Intorno alle 22 di domenica 11 gennaio 2009 le radio italiane trasmettevano all’unisono una delle canzoni più sublimi del genovese de Andrè : ‘Amore che vieni amore che vai’…per ricordare con autentico sentimento la sua morte, avvenuta nel 1999. Un modo certo diverso, sicuramente più gradito al musicista. E adesso è passato un altro anno che ‘Faber’ manca a tutti i suoi fans, a tutti i sentimentali, a tutti coloro che si trovano in contrasto con la logica attuale del successo a tutti i costi, della legge del più forte, della slealtà.
Lo stesso de Andrè non aveva la fama del ‘protagonista’: era schivo, odiava mettersi al centro dell’attenzione, eppure sprizzava carisma da tutti i pori.
Ci sono molti modi per stare dalla parte del più debole, e uno di questi erano sicuramente le canzoni di Fabrizio de Andrè. Spaccati di vita realistici ed insieme poesie dedicate a soggetti ‘insoliti’: gli emarginati. Uno sguardo mai banale, mai di pietà e commiserazione, ma piuttosto uno sguardo attento, critico, non superficiale. De Andrè era di buona famiglia e non era cresciuto in mezzo alla strada, eppure nei suoi versi si riesce a capire come fosse la vita quotidiana degli ultimi della società. Non era l’impeto del classico ‘figlio di papà’ che un giorno decide per noia di fare il ribelle e si cimenta a giustiziere degli oppressi…si può leggere invece una partecipazione silenziosa.

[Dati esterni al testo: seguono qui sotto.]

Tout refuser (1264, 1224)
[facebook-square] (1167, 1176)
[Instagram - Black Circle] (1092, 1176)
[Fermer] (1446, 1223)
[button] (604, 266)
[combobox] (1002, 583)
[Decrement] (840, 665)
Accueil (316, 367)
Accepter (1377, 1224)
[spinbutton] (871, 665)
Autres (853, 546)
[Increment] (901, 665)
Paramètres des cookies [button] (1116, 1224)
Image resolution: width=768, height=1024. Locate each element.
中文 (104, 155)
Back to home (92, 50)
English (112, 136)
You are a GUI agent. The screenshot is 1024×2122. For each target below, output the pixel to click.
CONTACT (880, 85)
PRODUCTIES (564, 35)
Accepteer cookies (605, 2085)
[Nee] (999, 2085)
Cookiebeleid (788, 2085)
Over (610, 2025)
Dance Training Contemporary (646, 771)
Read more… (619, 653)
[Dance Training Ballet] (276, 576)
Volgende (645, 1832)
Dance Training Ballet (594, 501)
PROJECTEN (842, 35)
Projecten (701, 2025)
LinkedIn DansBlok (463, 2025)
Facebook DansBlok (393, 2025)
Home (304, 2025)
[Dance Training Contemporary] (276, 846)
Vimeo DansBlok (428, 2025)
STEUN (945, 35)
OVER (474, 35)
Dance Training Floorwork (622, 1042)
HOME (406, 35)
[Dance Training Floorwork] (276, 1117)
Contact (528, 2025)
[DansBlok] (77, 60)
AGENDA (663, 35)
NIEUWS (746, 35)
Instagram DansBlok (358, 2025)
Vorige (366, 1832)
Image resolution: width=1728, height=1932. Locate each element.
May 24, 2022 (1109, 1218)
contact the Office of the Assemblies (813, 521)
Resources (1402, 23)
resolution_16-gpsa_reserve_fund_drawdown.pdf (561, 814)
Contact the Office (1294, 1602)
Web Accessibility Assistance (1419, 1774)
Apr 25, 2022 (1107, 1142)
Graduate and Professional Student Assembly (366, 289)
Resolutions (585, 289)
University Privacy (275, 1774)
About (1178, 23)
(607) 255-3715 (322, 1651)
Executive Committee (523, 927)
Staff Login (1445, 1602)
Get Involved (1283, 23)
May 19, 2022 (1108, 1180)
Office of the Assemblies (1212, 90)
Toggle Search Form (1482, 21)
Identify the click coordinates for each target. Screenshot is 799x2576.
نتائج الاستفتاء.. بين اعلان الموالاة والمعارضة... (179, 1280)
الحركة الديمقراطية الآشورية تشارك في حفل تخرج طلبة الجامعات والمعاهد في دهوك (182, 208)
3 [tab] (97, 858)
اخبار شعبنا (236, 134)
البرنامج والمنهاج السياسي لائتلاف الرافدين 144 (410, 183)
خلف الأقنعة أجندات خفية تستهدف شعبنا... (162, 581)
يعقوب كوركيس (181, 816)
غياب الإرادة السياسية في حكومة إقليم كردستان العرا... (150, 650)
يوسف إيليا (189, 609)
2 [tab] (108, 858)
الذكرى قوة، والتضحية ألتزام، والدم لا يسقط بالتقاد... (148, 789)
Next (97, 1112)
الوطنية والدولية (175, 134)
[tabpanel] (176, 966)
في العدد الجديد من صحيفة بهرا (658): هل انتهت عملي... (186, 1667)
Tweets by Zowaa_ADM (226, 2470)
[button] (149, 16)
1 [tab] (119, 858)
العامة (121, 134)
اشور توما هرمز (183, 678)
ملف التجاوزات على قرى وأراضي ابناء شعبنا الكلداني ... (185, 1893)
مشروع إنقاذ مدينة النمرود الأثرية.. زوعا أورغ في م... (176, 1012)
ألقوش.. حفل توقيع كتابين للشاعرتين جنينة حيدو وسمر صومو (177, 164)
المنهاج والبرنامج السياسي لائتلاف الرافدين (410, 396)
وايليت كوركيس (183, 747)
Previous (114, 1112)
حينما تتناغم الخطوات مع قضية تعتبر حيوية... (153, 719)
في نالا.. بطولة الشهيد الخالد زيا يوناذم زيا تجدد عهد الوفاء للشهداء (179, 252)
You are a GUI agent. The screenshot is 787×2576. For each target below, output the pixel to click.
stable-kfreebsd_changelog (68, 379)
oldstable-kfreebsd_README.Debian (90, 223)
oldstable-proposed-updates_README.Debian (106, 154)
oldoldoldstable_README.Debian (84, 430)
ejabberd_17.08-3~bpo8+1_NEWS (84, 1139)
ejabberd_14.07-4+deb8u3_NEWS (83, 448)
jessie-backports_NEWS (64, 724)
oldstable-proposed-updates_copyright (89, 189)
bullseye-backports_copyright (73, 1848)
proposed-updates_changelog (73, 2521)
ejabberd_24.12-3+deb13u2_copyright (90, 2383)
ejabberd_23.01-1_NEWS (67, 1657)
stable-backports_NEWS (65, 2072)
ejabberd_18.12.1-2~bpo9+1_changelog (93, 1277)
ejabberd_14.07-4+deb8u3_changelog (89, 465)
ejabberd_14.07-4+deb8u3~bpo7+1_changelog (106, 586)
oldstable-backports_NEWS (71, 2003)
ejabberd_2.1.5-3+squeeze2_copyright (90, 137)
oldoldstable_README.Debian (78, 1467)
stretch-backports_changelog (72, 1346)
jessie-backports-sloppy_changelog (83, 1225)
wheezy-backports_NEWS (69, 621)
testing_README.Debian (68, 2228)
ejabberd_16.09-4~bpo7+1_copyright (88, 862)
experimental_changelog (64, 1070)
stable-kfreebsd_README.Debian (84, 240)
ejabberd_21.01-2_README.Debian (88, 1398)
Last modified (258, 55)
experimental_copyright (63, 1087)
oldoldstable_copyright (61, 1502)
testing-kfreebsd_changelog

De Andrè introduce nella canzone italiana il modello della ballata e la figura del cantastorie. Vicino alla scuola di Genova, di Tenco, Lauzi e Paoli, giusto per citarne alcuni, si fa influenzare dalla canzone popolare, dai cantautori francesi e ammaliare dal fascino del dialetto, che riverserà in alcune sue bellissime canzoni in una fase più matura. Indimenticati sono tra l’altro i personaggi dell’Antologia di Spoon River di Masters che lui animò in musica, grazie anche alle traduzioni della poetessa Fernanda Pivano, e la collaborazione con la PFM che fruttò un eccezionale tour.
Qundici album e tante storie: personaggi maledetti e poetici,‘Via del Campo’, ‘Bocca di Rosa’, ‘La canzone di Marinella’ ma anche canzoni pacifiste come ‘La guerra di Piero’, di attualità come ‘Don Raffaè’ e ‘La domenica delle salme’, dal sapore folk come ‘Creuza de ma’, di amore-odio con la fede, come ‘I dieci comandamenti’. Giusto una manciata di canzoni prese a caso in quel mare di poesia unica che era il mondo di Fabrizio de Andrè.